Bank Payroll Funding Teaser Rates & Funding Ineligibility
When the rates quoted in a bank payroll funding program or bank line of credit seem superior, one needs to check into the detail of all three layers of funding- availability restrictions that go along with them. In general, the better the pricing, the more restrictions that will be imposed. You don’t get something for nothing.
The first level of payroll funding restrictions are numerous
concentration limits covered in detail in ourFunding Limits – Staffing Customer Account Ineligibility article. The second level of restriction are credit limitations and contract verbiage covered in our Bank-Owned Payroll Funding Program Gotchas – Funding Restrictions article.
When you are presented with what appears to be the most favorable pricing options, a third level of bank regulations and restrictions called “Covenants” will kick in. Covenants can be expectations your business must meet on a continuing basis, in the form of financial calculations that must result in minimum standards.

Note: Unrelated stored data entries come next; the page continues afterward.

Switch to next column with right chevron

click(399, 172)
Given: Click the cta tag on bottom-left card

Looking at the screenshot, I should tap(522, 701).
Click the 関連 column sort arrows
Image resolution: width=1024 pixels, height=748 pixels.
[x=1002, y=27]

Some of these ratios and financial tests include:
- Tangible net worth on your books at all times of not less than $_____ dollars.
- For instance, they would mandate that you must always have a minimum of $1 million of equity/assets/net worth in your company.
A specified debt to tangible net worth ratio.
For instance, if you had a 1.5:1 ratio, they would limit your maximum credit line by this amount. If you had $1 million of net worth in your company, then you would multiply that by 1.5 = $1.5 million dollars. That is your maximum limit for debt–or your maximum bank loan. The 90% of your accounts receivable financing that they purport to give you is NOT open ended when there is a covenant– you could have $5 million of valid accounts receivables and payroll funding availability would still be limited by a maximum cap of $1.5 million. This test determining your limitations of availability may be done quarterly.
A bad debt loss or loss reserve on your books of not less than $_____ dollars.
This specified amount would be transferred from your listed equity on your balance sheet to a bad debt “reserve account” and no longer be counted as equity in your business. As long as it is no longer counted as equity, it affects the debt to tangible net worth ratio above and limits your borrowing.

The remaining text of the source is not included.